Does the stabilization of the effect in the cell production line, e.g. during the firing process, have an impact on cell efficiency?
JinkoSolar: The stabilization process of PV cells is only one of the techniques implemented in the production line to limit the LID and LeTID phenomena. In fact, a good control on both aspects can be achieved only if the whole production chain is optimized for that purpose, starting from silicon ingot production. It requires significant expertise and R&D investment to be effectively mastered and to enable the definition of the best recipe to produce highly reliable PV cells and modules with the lowest possible degradation level.
To accelerate the LID and LeTID tests, they are performed at elevated temperatures. Would you recommend testing at temperatures above 90°C, even though normally the encapsulant materials may degrade?

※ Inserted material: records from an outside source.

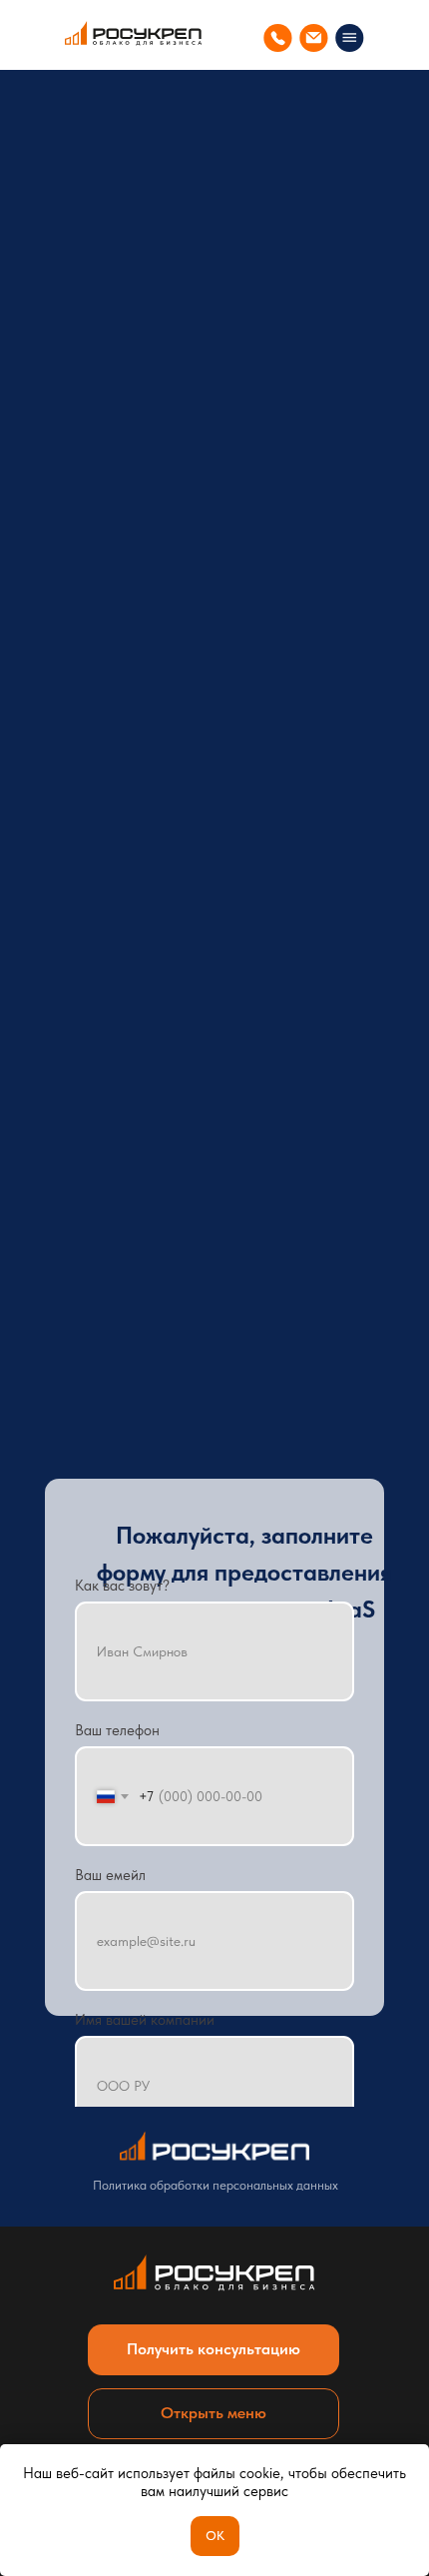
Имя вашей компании (144, 2020)
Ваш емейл (110, 1875)
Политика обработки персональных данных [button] (215, 2185)
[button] (213, 2349)
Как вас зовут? (122, 1586)
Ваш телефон (117, 1730)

PI Berlin: This was recommended for the production phase only, i.e. at lamination temperatures or cell firing temperatures. Testing is done at 75°C and 85°C, according to IEC proposals.
Eternal Sun: We are currently testing at higher temperatures such as 95 or 100 °C since it seems to accelerate the LeTID effect by a factor of four. This testing is possible since modern encapsulant materials do not degrade significantly at these levels, therefore it can reduce the LeTID test time significantly. Currently we perform research to understand if the results obtained at 75 °C/85 °C are 100% comparable to those at higher temperature.
Can you recommend literature which allows a better understanding of the phenomena, the testing and the mitigation?
Eternal Sun: We presented a brief summary on our findings on testing LeTID at EU PVSEC 2018. The presentation can be downloaded here: Eternal Sun LeTID results . It provides an overview of the effect of temperature and testing different cell architectures.
Cells are treated individually for LID/LeTID. What if one out of the 72 cells in an individual panel wasn’t treated effectively and still showed a degradation of 5% after exposure in the field? How much would the power output of the module be affected, due to mismatching in the serial connection?
JinkoSolar: The efficiency reductions that we monitor constantly in mass production are very consistent and limited within narrow ranges. Normally, the same LID and LeTID values can be measured at either the cell or module level, and that’s evidence of the high-level of quality control on these phenomena that is possible to achieve even at multi-GW mass production scale.
PI Berlin: This can be detected very precisely by electroluminescence. But on the power side it is more difficult. A 5% loss for one cell out of 72 cells in the module leads to less than 0.5% on the module level. The worst case experienced at PI was a 15% peak loss on the module level together with a 5% yield loss on the inverter string level after two years in the field under semi-arid conditions.
What is PI Berlin’s recommendation for investors with regards to buying PERC panels?
PI Berlin: We recommend asking the supplier to explain its counter-measures and labeling policies to prevent LeTID losses in the field. In the optimal case, this is covered by third party testing results. Some manufacturers already provide a warranty on 90% of the power after 20 years with a linear digression in between.